Extended Data Fig. 3: PEER-seq evaluation of SNVs in BRCA1.
From: Saturation profiling of drug-resistant genetic variants using prime editing

a, Flow cytometry gating strategy used to isolate haploid cells. b, Correlation between PEER-seq LFC values of SNVs in BRCA1 from two biological replicates. The Pearson correlation coefficient (r) is shown. The number of SNVs n = 239. c, Correlation between HDR function scores obtained by Findlay et al. (2018) and PEER-seq LFC values for SNVs in exon 19 of BRCA1. The Pearson correlation coefficient (r) is shown.
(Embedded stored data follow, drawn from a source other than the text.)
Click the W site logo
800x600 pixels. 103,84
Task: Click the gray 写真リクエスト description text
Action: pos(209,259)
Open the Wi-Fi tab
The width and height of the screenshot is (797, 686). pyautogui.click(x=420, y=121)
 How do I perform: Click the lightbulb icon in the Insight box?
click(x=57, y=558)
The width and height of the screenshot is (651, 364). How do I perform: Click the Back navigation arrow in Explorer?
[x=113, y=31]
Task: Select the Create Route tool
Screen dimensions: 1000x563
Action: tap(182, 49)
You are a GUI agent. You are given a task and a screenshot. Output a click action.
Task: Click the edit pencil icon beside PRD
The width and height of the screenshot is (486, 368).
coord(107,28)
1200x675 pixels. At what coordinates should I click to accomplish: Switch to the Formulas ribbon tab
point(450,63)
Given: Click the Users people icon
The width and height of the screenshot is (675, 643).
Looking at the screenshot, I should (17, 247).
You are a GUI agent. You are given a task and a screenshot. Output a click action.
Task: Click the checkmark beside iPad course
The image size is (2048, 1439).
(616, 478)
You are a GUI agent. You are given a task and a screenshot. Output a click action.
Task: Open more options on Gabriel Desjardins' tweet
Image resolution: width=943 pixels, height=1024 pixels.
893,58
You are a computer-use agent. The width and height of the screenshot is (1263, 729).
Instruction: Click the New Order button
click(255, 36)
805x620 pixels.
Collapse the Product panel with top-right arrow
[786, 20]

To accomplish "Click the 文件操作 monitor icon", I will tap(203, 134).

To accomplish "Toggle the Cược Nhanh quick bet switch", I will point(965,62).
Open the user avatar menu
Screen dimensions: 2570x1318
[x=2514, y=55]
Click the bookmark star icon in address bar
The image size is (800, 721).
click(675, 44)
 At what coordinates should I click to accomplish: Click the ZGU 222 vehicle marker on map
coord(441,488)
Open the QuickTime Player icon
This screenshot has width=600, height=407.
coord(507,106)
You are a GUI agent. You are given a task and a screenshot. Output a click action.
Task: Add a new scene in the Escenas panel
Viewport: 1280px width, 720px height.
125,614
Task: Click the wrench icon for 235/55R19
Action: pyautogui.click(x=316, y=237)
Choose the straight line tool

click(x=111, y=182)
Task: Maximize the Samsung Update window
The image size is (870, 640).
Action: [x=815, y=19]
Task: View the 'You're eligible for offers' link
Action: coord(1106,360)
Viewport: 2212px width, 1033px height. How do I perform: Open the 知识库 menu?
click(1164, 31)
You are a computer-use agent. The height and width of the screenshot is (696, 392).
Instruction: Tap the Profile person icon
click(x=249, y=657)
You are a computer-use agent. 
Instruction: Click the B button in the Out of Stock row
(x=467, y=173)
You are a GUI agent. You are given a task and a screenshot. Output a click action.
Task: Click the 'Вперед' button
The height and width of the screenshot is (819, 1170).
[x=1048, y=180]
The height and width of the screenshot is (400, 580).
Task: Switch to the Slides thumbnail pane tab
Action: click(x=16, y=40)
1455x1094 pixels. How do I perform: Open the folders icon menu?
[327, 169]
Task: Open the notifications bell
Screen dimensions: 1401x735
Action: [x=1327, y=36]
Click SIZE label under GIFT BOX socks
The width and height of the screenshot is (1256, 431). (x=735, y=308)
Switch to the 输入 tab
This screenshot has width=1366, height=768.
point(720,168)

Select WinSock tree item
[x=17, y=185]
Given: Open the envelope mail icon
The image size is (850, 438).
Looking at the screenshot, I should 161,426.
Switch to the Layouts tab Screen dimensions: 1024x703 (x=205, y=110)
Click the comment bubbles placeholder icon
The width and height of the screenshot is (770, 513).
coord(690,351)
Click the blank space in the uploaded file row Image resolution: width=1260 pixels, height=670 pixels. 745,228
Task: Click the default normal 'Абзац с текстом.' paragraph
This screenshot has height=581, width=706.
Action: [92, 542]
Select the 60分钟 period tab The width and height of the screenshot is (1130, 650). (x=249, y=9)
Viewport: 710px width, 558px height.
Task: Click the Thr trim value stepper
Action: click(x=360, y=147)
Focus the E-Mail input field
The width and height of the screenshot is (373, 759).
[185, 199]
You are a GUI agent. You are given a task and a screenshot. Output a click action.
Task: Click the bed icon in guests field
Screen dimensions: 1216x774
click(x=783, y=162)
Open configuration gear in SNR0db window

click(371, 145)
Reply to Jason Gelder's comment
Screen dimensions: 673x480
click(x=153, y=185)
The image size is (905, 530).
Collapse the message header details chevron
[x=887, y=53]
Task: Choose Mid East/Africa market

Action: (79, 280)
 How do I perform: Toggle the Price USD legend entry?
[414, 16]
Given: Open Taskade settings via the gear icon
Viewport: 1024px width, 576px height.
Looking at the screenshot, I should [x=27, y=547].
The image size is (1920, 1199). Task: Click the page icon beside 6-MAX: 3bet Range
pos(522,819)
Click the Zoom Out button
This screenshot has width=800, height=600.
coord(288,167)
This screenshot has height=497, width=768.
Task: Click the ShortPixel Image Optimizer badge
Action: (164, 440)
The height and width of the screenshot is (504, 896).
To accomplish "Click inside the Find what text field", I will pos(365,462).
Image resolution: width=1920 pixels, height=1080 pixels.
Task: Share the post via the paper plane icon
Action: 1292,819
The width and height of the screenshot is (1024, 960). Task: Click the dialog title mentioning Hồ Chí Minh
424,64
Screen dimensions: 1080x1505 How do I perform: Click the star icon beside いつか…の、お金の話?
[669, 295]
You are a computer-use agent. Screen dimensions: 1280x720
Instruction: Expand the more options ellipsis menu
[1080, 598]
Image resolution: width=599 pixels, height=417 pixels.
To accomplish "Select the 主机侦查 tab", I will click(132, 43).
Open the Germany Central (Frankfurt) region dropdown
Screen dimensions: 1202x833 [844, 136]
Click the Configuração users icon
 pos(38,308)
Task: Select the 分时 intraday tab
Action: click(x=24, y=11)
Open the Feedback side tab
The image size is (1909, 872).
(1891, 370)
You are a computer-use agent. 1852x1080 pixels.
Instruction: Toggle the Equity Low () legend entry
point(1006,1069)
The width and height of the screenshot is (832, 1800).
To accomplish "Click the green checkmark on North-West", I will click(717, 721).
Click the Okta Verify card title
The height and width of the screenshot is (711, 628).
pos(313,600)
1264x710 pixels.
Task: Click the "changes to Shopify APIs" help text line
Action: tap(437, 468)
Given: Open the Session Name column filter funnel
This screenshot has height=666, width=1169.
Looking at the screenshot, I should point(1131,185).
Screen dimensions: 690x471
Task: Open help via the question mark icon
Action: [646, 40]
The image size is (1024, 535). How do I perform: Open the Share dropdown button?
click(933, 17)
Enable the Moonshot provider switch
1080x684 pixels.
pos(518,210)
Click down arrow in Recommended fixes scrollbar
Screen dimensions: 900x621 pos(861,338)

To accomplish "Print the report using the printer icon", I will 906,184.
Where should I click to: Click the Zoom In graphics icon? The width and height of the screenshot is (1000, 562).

The number of SNVs n = 239. d, Kernel density estimation plots of adjusted LFCs of SNVs in the region encoding exon 19 of BRCA1 as a function of the category of SNV. For each category, the number and percentage of SNVs with adjusted LFC values lower than a cutoff value (the gray dashed vertical line), representing the 5th percentile of adjusted LFC values of synoynous mutations, are shown. ‘Canonical splice’ denotes the two intronic positions immediately flanking exon 19 of BRCA1 and ‘splice region’ denotes three other intronic positions. e,f, ROC curves for adjusted LFCs of SNVs determined by PEER-seq (blue) and HDR function scores (red) for sets of SNVs with pathogenic/likely pathogenic classifications (the number of SNVs n = 10) vs. SNVs with benign/likely benign classifications (n = 6) from ClinVar in exon 19 of BRCA1 (e) or sets of nonsense and canonical splice sites (n = 17) vs. synonymous SNVs (n = 44) (f). Area under curve values are shown.